**WHAT TO WORK ON**
Rewrite the lines below, swapping each "Given:" for "Goal:" and leaving everything else as it is.

(Dataset items)
◆ ◆ ◆ ◆ ◆

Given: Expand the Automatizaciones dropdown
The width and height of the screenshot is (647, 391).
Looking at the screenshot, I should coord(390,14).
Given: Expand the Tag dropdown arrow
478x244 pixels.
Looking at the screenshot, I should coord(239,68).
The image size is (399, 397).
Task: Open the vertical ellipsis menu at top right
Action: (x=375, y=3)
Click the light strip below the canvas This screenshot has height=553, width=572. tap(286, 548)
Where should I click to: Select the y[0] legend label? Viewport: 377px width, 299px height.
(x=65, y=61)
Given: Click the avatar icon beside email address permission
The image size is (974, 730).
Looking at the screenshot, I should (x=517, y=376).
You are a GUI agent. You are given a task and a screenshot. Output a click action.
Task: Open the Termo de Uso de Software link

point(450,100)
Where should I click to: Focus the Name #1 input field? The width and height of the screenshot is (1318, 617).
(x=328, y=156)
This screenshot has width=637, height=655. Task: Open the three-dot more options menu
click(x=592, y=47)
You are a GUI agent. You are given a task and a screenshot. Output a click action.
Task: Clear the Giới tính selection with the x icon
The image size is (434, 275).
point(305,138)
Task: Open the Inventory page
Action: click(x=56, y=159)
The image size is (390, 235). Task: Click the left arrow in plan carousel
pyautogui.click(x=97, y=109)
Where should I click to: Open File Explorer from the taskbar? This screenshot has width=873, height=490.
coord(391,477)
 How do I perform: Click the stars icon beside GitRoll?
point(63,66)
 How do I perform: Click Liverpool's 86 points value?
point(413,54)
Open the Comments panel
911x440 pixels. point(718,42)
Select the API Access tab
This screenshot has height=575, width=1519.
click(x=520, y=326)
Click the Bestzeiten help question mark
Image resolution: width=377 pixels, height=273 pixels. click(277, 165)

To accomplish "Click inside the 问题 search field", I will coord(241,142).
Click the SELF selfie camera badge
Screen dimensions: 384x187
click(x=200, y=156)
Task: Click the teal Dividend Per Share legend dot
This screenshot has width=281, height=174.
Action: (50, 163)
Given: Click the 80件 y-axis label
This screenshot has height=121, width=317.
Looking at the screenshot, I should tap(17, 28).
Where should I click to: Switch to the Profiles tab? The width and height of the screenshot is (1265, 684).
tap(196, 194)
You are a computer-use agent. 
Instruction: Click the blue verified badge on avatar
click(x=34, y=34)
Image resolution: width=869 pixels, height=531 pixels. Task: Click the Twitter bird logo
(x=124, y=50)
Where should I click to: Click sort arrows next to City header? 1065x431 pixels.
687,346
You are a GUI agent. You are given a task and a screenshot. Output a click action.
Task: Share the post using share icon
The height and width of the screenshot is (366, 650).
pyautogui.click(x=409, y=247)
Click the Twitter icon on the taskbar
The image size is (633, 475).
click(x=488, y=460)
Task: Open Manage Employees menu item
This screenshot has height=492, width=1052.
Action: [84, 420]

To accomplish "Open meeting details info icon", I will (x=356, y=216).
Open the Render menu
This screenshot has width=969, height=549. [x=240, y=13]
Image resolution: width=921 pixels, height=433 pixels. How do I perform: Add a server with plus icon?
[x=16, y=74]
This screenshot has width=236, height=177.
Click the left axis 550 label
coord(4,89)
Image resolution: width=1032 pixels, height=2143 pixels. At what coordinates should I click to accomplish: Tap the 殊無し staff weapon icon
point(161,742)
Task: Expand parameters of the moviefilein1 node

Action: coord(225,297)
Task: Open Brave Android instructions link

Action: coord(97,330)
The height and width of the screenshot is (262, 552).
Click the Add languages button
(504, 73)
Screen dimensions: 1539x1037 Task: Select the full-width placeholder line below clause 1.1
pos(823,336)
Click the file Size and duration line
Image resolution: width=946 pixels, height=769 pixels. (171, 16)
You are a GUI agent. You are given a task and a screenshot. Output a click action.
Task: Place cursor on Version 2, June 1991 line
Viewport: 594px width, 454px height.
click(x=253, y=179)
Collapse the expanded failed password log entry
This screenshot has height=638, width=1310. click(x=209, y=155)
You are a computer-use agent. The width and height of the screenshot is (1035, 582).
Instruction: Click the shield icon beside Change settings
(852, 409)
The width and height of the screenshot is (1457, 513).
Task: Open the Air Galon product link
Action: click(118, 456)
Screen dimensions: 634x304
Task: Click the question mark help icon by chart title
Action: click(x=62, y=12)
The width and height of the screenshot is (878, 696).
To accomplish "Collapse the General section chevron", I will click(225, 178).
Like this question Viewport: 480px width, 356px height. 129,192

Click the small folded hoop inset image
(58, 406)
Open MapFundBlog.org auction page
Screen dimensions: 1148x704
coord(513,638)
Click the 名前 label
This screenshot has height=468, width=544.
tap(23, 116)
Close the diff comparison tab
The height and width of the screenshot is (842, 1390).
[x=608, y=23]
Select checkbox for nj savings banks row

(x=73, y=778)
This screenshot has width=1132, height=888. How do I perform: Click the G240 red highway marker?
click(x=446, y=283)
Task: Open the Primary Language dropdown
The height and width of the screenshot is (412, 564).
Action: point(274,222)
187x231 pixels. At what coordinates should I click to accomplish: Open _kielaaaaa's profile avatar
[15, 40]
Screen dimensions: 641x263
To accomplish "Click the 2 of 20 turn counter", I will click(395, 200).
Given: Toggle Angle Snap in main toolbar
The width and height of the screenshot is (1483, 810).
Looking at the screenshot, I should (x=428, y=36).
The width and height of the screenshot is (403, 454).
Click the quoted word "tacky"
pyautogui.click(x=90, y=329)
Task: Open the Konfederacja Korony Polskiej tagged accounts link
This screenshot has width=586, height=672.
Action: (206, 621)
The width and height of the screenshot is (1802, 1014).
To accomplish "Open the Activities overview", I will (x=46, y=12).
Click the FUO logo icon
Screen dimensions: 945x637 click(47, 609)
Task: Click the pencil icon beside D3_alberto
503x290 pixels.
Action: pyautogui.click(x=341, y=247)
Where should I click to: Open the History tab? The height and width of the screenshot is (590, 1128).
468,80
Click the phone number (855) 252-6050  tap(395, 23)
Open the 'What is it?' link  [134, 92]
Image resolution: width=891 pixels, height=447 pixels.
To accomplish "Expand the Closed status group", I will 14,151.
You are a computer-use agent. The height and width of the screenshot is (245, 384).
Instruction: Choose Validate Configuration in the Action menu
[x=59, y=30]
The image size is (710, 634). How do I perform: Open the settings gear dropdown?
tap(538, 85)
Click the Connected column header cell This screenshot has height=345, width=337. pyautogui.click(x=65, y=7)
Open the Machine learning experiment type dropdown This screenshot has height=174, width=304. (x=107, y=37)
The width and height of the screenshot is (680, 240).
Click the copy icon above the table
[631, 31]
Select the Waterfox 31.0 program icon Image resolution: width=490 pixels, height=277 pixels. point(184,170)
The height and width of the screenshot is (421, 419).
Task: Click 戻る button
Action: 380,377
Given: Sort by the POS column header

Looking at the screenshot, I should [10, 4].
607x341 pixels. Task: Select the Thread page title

◆ ◆ ◆ ◆ ◆

**WRITTEN REPLY**
Goal: Expand the Automatizaciones dropdown
The width and height of the screenshot is (647, 391).
Looking at the screenshot, I should coord(390,14).
Goal: Expand the Tag dropdown arrow
478x244 pixels.
Looking at the screenshot, I should coord(239,68).
The image size is (399, 397).
Task: Open the vertical ellipsis menu at top right
Action: (x=375, y=3)
Click the light strip below the canvas This screenshot has height=553, width=572. tap(286, 548)
Where should I click to: Select the y[0] legend label? Viewport: 377px width, 299px height.
(x=65, y=61)
Goal: Click the avatar icon beside email address permission
The image size is (974, 730).
Looking at the screenshot, I should (x=517, y=376).
You are a GUI agent. You are given a task and a screenshot. Output a click action.
Task: Open the Termo de Uso de Software link

point(450,100)
Where should I click to: Focus the Name #1 input field? The width and height of the screenshot is (1318, 617).
(x=328, y=156)
This screenshot has width=637, height=655. Task: Open the three-dot more options menu
click(x=592, y=47)
You are a GUI agent. You are given a task and a screenshot. Output a click action.
Task: Clear the Giới tính selection with the x icon
The image size is (434, 275).
point(305,138)
Task: Open the Inventory page
Action: click(x=56, y=159)
The image size is (390, 235). Task: Click the left arrow in plan carousel
pyautogui.click(x=97, y=109)
Where should I click to: Open File Explorer from the taskbar? This screenshot has width=873, height=490.
coord(391,477)
 How do I perform: Click the stars icon beside GitRoll?
point(63,66)
 How do I perform: Click Liverpool's 86 points value?
point(413,54)
Open the Comments panel
911x440 pixels. point(718,42)
Select the API Access tab
This screenshot has height=575, width=1519.
click(x=520, y=326)
Click the Bestzeiten help question mark
Image resolution: width=377 pixels, height=273 pixels. click(277, 165)

To accomplish "Click inside the 问题 search field", I will coord(241,142).
Click the SELF selfie camera badge
Screen dimensions: 384x187
click(x=200, y=156)
Task: Click the teal Dividend Per Share legend dot
This screenshot has width=281, height=174.
Action: (50, 163)
Goal: Click the 80件 y-axis label
This screenshot has height=121, width=317.
Looking at the screenshot, I should tap(17, 28).
Where should I click to: Switch to the Profiles tab? The width and height of the screenshot is (1265, 684).
tap(196, 194)
You are a computer-use agent. 
Instruction: Click the blue verified badge on avatar
click(x=34, y=34)
Image resolution: width=869 pixels, height=531 pixels. Task: Click the Twitter bird logo
(x=124, y=50)
Where should I click to: Click sort arrows next to City header? 1065x431 pixels.
687,346
You are a GUI agent. You are given a task and a screenshot. Output a click action.
Task: Share the post using share icon
The height and width of the screenshot is (366, 650).
pyautogui.click(x=409, y=247)
Click the Twitter icon on the taskbar
The image size is (633, 475).
click(x=488, y=460)
Task: Open Manage Employees menu item
This screenshot has height=492, width=1052.
Action: [84, 420]

To accomplish "Open meeting details info icon", I will (x=356, y=216).
Open the Render menu
This screenshot has width=969, height=549. [x=240, y=13]
Image resolution: width=921 pixels, height=433 pixels. How do I perform: Add a server with plus icon?
[x=16, y=74]
This screenshot has width=236, height=177.
Click the left axis 550 label
coord(4,89)
Image resolution: width=1032 pixels, height=2143 pixels. At what coordinates should I click to accomplish: Tap the 殊無し staff weapon icon
point(161,742)
Task: Expand parameters of the moviefilein1 node

Action: coord(225,297)
Task: Open Brave Android instructions link

Action: coord(97,330)
The height and width of the screenshot is (262, 552).
Click the Add languages button
(504, 73)
Screen dimensions: 1539x1037 Task: Select the full-width placeholder line below clause 1.1
pos(823,336)
Click the file Size and duration line
Image resolution: width=946 pixels, height=769 pixels. (171, 16)
You are a GUI agent. You are given a task and a screenshot. Output a click action.
Task: Place cursor on Version 2, June 1991 line
Viewport: 594px width, 454px height.
click(x=253, y=179)
Collapse the expanded failed password log entry
This screenshot has height=638, width=1310. click(x=209, y=155)
You are a computer-use agent. The width and height of the screenshot is (1035, 582).
Instruction: Click the shield icon beside Change settings
(852, 409)
The width and height of the screenshot is (1457, 513).
Task: Open the Air Galon product link
Action: click(118, 456)
Screen dimensions: 634x304
Task: Click the question mark help icon by chart title
Action: click(x=62, y=12)
The width and height of the screenshot is (878, 696).
To accomplish "Collapse the General section chevron", I will click(225, 178).
Like this question Viewport: 480px width, 356px height. 129,192

Click the small folded hoop inset image
(58, 406)
Open MapFundBlog.org auction page
Screen dimensions: 1148x704
coord(513,638)
Click the 名前 label
This screenshot has height=468, width=544.
tap(23, 116)
Close the diff comparison tab
The height and width of the screenshot is (842, 1390).
[x=608, y=23]
Select checkbox for nj savings banks row

(x=73, y=778)
This screenshot has width=1132, height=888. How do I perform: Click the G240 red highway marker?
click(x=446, y=283)
Task: Open the Primary Language dropdown
The height and width of the screenshot is (412, 564).
Action: point(274,222)
187x231 pixels. At what coordinates should I click to accomplish: Open _kielaaaaa's profile avatar
[15, 40]
Screen dimensions: 641x263
To accomplish "Click the 2 of 20 turn counter", I will click(395, 200).
Goal: Toggle Angle Snap in main toolbar
The width and height of the screenshot is (1483, 810).
Looking at the screenshot, I should (x=428, y=36).
The width and height of the screenshot is (403, 454).
Click the quoted word "tacky"
pyautogui.click(x=90, y=329)
Task: Open the Konfederacja Korony Polskiej tagged accounts link
This screenshot has width=586, height=672.
Action: (206, 621)
The width and height of the screenshot is (1802, 1014).
To accomplish "Open the Activities overview", I will (x=46, y=12).
Click the FUO logo icon
Screen dimensions: 945x637 click(47, 609)
Task: Click the pencil icon beside D3_alberto
503x290 pixels.
Action: pyautogui.click(x=341, y=247)
Where should I click to: Open the History tab? The height and width of the screenshot is (590, 1128).
468,80
Click the phone number (855) 252-6050  tap(395, 23)
Open the 'What is it?' link  [134, 92]
Image resolution: width=891 pixels, height=447 pixels.
To accomplish "Expand the Closed status group", I will 14,151.
You are a computer-use agent. The height and width of the screenshot is (245, 384).
Instruction: Choose Validate Configuration in the Action menu
[x=59, y=30]
The image size is (710, 634). How do I perform: Open the settings gear dropdown?
tap(538, 85)
Click the Connected column header cell This screenshot has height=345, width=337. pyautogui.click(x=65, y=7)
Open the Machine learning experiment type dropdown This screenshot has height=174, width=304. (x=107, y=37)
The width and height of the screenshot is (680, 240).
Click the copy icon above the table
[631, 31]
Select the Waterfox 31.0 program icon Image resolution: width=490 pixels, height=277 pixels. point(184,170)
The height and width of the screenshot is (421, 419).
Task: Click 戻る button
Action: 380,377
Goal: Sort by the POS column header

Looking at the screenshot, I should [10, 4].
607x341 pixels. Task: Select the Thread page title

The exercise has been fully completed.